#### [PROVIDED RECORDS]
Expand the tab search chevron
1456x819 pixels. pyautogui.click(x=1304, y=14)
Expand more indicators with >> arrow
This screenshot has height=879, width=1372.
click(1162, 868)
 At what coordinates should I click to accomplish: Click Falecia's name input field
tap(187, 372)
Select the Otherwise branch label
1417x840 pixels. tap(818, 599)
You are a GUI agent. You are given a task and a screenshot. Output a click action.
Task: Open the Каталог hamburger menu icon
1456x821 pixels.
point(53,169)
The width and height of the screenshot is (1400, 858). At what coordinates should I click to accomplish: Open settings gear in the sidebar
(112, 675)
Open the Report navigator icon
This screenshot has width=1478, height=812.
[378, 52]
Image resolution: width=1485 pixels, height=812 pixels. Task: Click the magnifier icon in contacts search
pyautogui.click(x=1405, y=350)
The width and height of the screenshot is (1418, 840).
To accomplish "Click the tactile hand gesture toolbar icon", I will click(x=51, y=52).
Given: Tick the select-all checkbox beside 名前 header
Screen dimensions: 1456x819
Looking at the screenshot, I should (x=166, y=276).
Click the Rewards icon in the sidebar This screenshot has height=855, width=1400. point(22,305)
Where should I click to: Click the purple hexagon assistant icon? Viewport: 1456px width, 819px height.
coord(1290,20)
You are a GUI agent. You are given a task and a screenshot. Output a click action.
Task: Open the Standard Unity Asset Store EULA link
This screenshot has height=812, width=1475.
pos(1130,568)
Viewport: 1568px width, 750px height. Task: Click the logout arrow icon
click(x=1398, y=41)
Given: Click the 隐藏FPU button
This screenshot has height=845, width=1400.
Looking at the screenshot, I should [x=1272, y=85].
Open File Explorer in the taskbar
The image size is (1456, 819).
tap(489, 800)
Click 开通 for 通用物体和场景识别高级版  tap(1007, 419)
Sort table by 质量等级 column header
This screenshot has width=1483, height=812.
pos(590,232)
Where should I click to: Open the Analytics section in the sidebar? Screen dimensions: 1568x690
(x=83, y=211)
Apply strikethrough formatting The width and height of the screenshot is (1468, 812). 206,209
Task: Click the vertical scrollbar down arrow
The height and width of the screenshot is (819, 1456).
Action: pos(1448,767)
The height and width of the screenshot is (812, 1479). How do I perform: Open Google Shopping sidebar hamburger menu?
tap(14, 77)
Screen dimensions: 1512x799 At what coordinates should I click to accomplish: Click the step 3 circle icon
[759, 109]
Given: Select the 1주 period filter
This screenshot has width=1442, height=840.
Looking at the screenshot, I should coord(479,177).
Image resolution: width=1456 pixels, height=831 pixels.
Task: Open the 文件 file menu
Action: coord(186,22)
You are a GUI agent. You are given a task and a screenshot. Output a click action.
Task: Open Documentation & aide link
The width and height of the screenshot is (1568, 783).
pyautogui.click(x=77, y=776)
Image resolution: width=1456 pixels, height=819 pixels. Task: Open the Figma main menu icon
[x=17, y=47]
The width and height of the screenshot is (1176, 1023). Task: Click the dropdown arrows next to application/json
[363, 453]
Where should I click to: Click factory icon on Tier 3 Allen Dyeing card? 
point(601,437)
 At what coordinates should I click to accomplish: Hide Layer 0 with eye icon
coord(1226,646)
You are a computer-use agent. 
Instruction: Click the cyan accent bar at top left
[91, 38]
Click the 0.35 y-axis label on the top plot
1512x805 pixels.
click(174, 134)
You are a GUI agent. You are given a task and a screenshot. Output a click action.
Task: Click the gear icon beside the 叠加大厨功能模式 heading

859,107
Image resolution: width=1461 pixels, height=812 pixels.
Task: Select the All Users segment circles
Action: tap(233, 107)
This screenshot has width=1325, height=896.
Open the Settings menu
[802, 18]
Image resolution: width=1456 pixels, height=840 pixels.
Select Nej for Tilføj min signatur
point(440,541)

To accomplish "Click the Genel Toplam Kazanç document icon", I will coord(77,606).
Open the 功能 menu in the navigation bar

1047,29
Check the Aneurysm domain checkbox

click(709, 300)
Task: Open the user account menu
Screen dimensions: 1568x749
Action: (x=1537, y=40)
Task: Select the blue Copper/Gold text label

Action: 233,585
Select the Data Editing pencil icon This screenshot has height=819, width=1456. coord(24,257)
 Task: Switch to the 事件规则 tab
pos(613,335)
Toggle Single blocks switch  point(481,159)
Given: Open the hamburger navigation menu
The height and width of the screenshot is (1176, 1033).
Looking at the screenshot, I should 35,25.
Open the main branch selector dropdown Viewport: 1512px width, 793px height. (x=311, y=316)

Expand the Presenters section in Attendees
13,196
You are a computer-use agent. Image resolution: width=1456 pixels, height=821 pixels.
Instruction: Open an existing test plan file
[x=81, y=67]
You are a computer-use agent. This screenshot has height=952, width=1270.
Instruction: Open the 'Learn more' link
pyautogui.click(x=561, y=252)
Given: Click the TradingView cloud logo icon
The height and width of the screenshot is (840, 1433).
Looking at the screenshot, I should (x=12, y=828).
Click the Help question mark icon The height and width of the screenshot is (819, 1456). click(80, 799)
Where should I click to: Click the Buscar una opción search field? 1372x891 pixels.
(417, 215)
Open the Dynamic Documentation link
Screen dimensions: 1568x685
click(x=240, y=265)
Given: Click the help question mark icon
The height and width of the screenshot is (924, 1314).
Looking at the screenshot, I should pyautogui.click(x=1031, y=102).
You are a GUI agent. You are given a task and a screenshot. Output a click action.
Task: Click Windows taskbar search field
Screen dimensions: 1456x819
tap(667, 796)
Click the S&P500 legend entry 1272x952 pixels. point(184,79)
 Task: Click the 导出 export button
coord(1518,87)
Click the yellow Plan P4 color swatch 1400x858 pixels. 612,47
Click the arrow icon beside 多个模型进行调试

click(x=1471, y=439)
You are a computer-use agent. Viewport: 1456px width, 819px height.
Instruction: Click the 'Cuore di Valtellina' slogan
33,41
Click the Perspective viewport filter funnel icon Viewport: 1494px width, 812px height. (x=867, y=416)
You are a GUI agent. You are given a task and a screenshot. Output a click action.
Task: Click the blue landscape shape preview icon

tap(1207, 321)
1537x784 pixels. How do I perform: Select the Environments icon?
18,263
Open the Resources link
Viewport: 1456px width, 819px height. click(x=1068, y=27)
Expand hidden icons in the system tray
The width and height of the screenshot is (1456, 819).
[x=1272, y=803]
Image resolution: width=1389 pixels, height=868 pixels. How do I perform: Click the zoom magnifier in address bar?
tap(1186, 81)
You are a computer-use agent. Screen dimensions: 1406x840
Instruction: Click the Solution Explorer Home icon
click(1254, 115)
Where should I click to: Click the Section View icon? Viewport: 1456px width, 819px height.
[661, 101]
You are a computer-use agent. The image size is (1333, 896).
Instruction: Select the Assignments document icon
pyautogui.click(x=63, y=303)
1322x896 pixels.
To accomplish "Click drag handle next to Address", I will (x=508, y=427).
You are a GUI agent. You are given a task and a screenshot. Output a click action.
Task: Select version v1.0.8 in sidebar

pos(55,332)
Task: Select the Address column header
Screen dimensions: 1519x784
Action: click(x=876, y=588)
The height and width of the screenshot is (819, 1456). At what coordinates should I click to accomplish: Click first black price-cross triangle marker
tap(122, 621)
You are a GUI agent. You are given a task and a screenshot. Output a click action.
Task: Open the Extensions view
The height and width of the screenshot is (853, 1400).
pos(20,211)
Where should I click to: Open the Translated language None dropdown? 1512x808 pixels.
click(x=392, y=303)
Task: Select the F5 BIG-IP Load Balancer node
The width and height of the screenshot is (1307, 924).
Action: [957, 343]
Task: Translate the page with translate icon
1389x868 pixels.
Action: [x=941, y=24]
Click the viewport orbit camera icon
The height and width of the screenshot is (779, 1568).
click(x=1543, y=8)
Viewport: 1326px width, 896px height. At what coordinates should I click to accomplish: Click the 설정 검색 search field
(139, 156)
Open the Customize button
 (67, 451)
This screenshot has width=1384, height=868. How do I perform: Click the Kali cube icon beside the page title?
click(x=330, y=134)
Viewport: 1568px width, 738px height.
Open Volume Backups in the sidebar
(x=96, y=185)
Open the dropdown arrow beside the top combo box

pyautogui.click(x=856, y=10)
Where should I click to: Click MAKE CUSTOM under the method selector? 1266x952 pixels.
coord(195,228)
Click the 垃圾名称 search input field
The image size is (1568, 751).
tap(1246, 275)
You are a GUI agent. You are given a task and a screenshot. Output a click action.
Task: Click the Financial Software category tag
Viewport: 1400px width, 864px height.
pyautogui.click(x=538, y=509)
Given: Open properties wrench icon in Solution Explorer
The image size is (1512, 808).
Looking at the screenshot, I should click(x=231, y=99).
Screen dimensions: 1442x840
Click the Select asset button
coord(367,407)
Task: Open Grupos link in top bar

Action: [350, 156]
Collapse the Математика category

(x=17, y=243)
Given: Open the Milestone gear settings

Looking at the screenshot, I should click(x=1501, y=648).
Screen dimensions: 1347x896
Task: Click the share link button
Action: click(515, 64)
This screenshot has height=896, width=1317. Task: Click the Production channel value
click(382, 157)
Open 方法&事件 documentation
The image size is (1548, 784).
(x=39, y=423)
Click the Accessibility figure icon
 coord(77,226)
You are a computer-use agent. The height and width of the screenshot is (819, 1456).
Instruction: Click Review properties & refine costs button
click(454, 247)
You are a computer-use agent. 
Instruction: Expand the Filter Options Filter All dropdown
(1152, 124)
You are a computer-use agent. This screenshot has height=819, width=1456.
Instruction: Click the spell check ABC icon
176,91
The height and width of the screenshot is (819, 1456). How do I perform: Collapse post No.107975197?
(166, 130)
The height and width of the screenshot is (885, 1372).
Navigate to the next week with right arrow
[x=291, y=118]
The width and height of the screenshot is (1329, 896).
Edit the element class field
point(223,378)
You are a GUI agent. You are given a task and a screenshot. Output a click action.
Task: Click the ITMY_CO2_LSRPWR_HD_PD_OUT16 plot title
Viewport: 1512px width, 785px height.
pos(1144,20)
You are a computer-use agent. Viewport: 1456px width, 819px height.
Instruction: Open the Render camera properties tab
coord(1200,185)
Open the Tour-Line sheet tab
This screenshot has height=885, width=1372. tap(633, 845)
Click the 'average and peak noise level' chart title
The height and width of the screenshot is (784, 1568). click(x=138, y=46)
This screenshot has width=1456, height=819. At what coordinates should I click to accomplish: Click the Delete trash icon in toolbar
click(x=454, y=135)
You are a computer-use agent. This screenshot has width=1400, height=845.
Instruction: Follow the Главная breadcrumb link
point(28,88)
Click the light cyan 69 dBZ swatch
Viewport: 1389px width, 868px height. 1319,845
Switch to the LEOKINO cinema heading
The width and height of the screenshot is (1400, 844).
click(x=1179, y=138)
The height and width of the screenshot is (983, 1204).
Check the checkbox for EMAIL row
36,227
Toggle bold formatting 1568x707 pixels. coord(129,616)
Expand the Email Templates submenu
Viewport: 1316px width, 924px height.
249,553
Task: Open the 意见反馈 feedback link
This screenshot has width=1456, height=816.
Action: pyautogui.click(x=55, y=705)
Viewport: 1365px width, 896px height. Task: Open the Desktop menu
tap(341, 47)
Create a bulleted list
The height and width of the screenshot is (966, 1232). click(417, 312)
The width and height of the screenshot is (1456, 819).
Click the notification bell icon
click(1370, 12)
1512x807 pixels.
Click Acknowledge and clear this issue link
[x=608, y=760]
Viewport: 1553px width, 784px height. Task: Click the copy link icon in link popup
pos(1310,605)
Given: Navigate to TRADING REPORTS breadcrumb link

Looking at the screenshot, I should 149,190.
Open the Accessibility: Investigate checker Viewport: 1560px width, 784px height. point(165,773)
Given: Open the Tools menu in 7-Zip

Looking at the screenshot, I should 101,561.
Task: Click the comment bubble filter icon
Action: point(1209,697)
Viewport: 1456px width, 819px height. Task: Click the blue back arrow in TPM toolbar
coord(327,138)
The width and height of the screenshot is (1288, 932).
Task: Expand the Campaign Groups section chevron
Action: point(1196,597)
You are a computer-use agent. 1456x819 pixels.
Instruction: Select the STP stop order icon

#### [YOUR GOAL]
Both ends count here. Reproduce exactly the lines from the one containing "Given: Open the Tools menu in 7-Zip" through the end of the listing.

#### [ANSWER TO THE EXERCISE]
Given: Open the Tools menu in 7-Zip

Looking at the screenshot, I should 101,561.
Task: Click the comment bubble filter icon
Action: point(1209,697)
Viewport: 1456px width, 819px height. Task: Click the blue back arrow in TPM toolbar
coord(327,138)
The width and height of the screenshot is (1288, 932).
Task: Expand the Campaign Groups section chevron
Action: point(1196,597)
You are a computer-use agent. 1456x819 pixels.
Instruction: Select the STP stop order icon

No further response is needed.